- _Dataset content_:
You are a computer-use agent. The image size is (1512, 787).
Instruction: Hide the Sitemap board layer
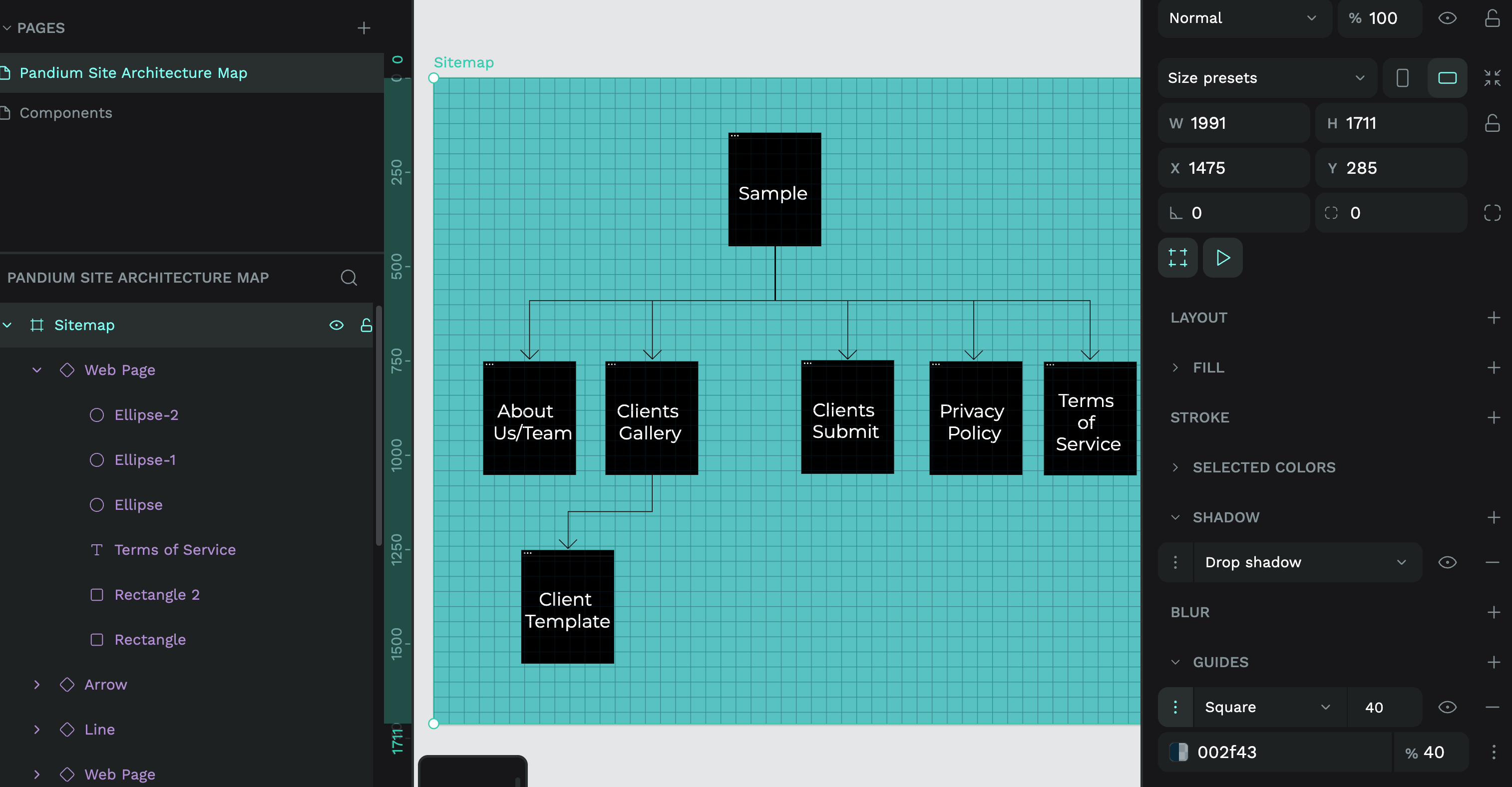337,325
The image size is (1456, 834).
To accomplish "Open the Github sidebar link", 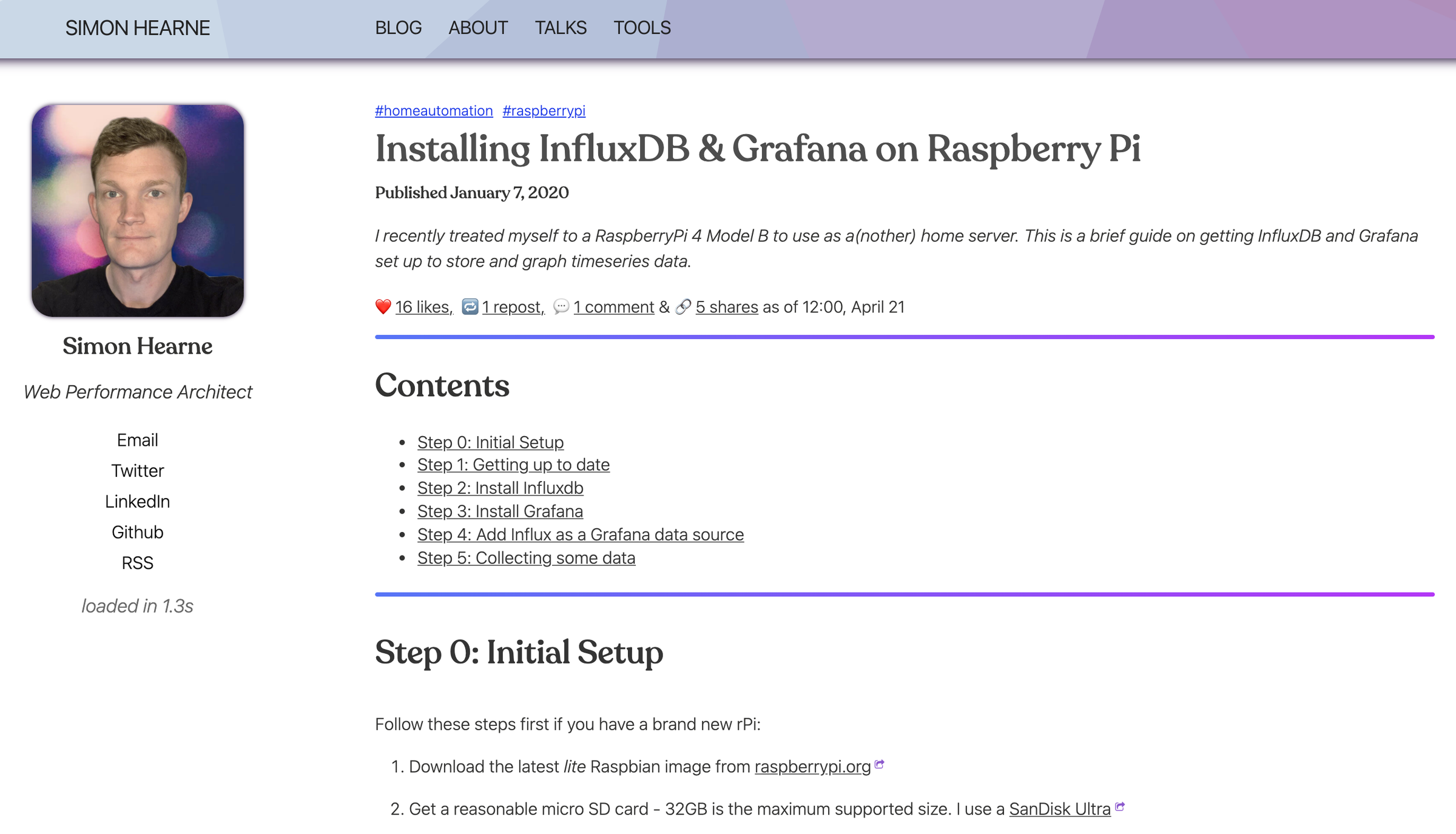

- _Assignment_:
Search the preceding listing for "size", then copy every line that holds it.

- _Solution for this problem_:
You are a computer-use agent. The image size is (1512, 787).
The image size is (1456, 834).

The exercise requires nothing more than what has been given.